The Bankruptcy Code’s Section 547(b) allows a trustee or debtor in possession to recover property transferred to a creditor, known as a preference action. However, the Code also provides defenses to a preference action, including the ordinary course of business defense.
Outlined in Section 547(c)(2) of the Bankruptcy Code, the ordinary course of business defense safeguards routine transactions between a debtor and creditor, encouraging creditors to engage with distressed companies. The defense applies if the property transfer served as payment for a debt incurred by the debtor in the ordinary course of business or its financial affairs, and was made in the ordinary course of business or financial affairs or according to ordinary business terms.
The court determines whether a transfer was made in the ordinary course through a subjective inquiry, considering factors such as the length of the business relationship, the size of the transfer compared to previous payments, and any unusual actions by either party.

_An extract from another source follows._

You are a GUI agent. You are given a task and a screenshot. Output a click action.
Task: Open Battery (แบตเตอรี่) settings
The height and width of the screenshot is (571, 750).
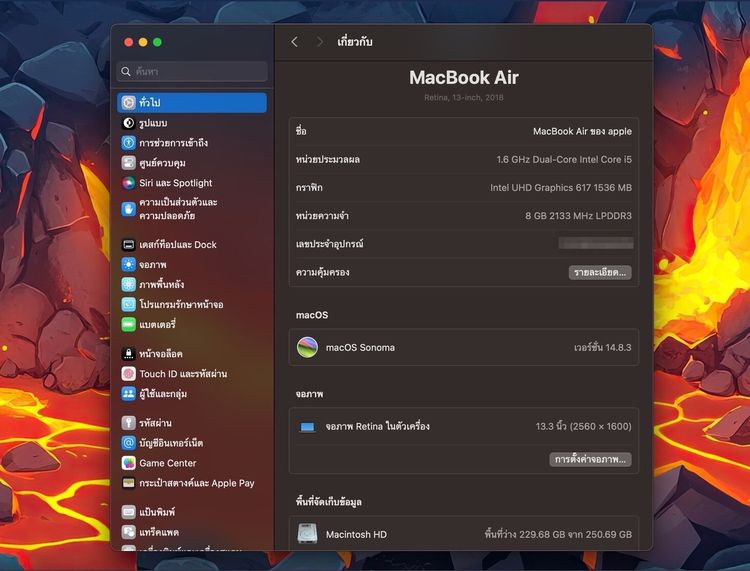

Whether a transfer was made according to ordinary business terms is an objective inquiry. The creditor must demonstrate that the transfer aligns with common practice in the debtor’s or creditor’s industry, often requiring an industry expert.
Key points to remember include:
- The burden of proof lies with the creditor to show the transfer meets the ordinary course of business defense.
- Initial transactions between a creditor and a debtor may fall within the ordinary course of business defense, depending on the jurisdiction.
- Late payments can be preferential if inconsistent with past practices.
- Pressure to receive payment does not automatically disqualify a payment from being made in the ordinary course of business.